### 課題 1:
本文によると、甲を乗せたパトカーがH警察署に到着したのは何日の何時頃ですか。
### 課題 2:
本文に記された、6月6日の出来事の時刻をすべて挙げてください。
### 課題 3:
本文の「警察官PとQは」で始まる段落を、主要な事実を残したまま箇条書きにまとめてください。

### 本文:
刑事訴訟法(R1)
【問題文】
次の【事例】を読んで,後記〔設問〕に答えなさい。
【事例】
令和元年6月5日午後2時頃,H市L町内のV方において,住居侵入,窃盗事件(以下「本件
事件」という。)が発生した。外出先から帰宅したVは,犯人がV方の机の引出しからV名義のク
レジットカードを盗んでいるのを目撃し,警察に通報したが,犯人はV方から逃走した。
警察官PとQは,同月6日午前2時30分頃,V方から8キロメートル離れたL町の隣町の路
上を徘徊する,人相及び着衣が犯人と酷似する甲を認め,本件事件の犯人ではないかと考え,警
察官の応援要請をするとともに,甲を呼び止め,「ここで何をしているのか。」などと尋ねたとこ
ろ,甲は,「仕事も家もなく,寝泊りする場所を探しているところだ。」と答えた。また,Pが甲
に,「昨日の午後2時頃,何をしていたか。」と尋ねたのに対し,甲は,「覚えていない。」旨曖昧
な答えに終始した。Pは,最寄りのH警察署で本件事件について甲の取調べをしようと考え,同
月6日午前3時頃,「事情聴取したいので,H警察署まで来てくれ。」と甲に言ったが,甲は,黙
ったまま立ち去ろうとした。その際,甲のズボンのポケットから,V名義のクレジットカードが
路上に落ちたため,Pが,「このカードはどうやって手に入れたのか。」と甲に尋ねたところ,甲
は,「散歩中に拾った。落とし物として届けるつもりだった。」と述べて立ち去ろうとした。そこ
で,Pらは,同日午前3時5分頃,応援の警察官を含む4名の警察官で甲を取り囲んでパトカー
に乗車させようとしたが,甲が,「俺は行かないぞ。」と言い,パトカーの屋根を両手でつかんで
抵抗したので,Qが,先にパトカーの後部座席に乗り込み,甲の片腕を車内から引っ張り,Pが,
甲の背中を押し,後部座席中央に甲を座らせ,その両側にPとQが甲を挟むようにして座った上,
パトカーを出発させ,同日午前3時20分頃,H警察署に到着した。

### 与えられた情報:
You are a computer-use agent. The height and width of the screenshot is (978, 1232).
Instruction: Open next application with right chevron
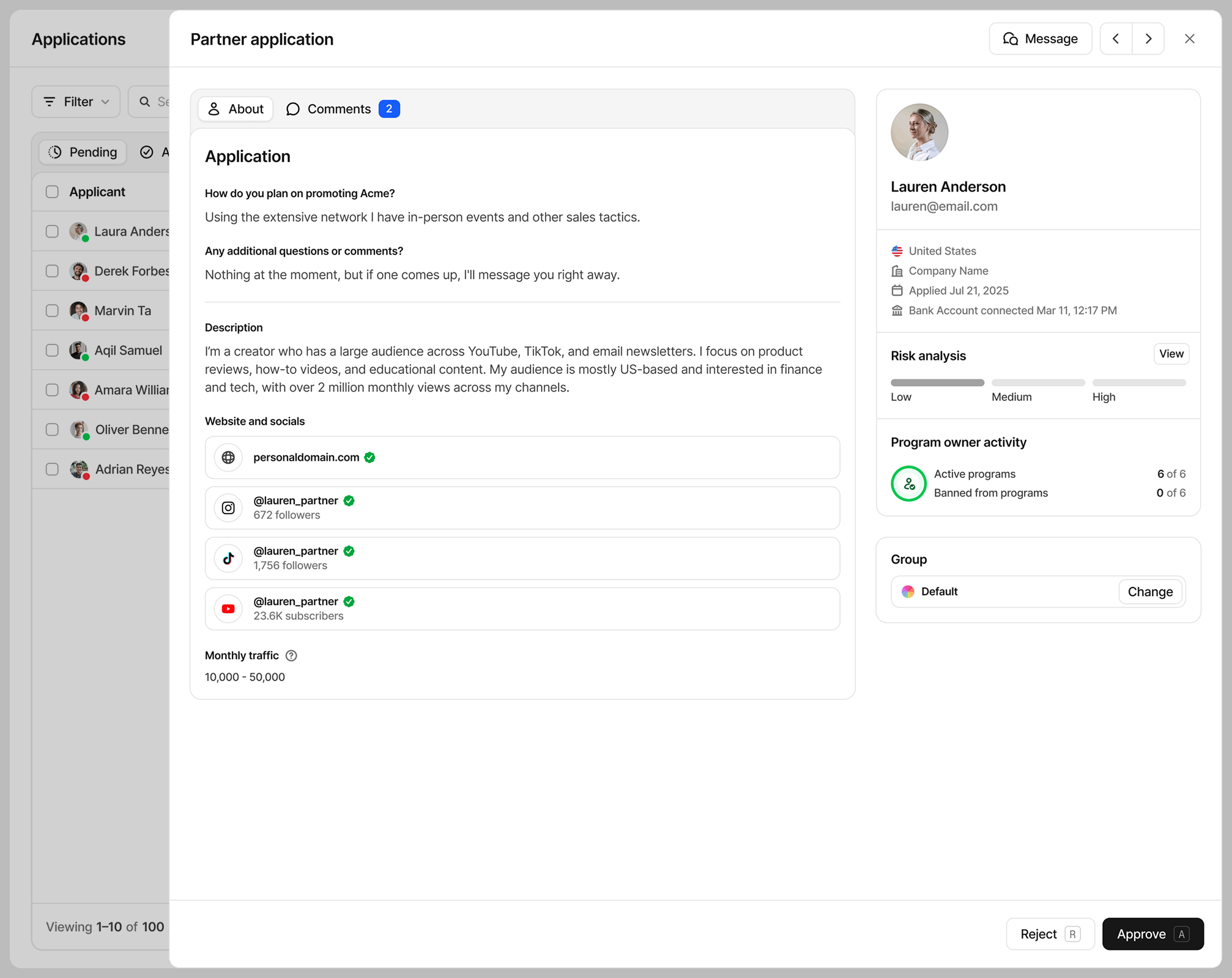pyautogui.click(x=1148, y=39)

### 解答 1:
6月6日午前3時20分頃です。

### 解答 2:
- 午前2時30分頃
- 午前3時頃
- 午前3時5分頃
- 午前3時20分頃

### 解答 3:
- 6月6日午前2時30分頃、PとQは、V方から8キロメートル離れたL町の隣町の路上を徘徊する甲を認めた。甲の人相と着衣は犯人と酷似していた。
- 本件事件の犯人ではないかと考えたPとQは、応援を要請するとともに甲を呼び止めて質問した。
- 甲は、仕事も家もなく寝泊りする場所を探していると答えた。前日午後2時頃の行動については「覚えていない」旨の曖昧な答えに終始した。
- 午前3時頃、PはH警察署での事情聴取を求めた。甲は黙ったまま立ち去ろうとし、その際ズボンのポケットからV名義のクレジットカードが路上に落ちた。
- カードの入手方法を問われた甲は、散歩中に拾い、落とし物として届けるつもりだったと述べて、立ち去ろうとした。
- 午前3時5分頃、応援を含む4名の警察官が甲を取り囲み、パトカーに乗せようとした。甲は拒否し、パトカーの屋根を両手でつかんで抵抗した。
- Qが車内から甲の片腕を引っ張り、Pが背中を押して、甲を後部座席中央に座らせた。PとQが両側から甲を挟んで座り、パトカーを出発させた。
- 午前3時20分頃、パトカーはH警察署に到着した。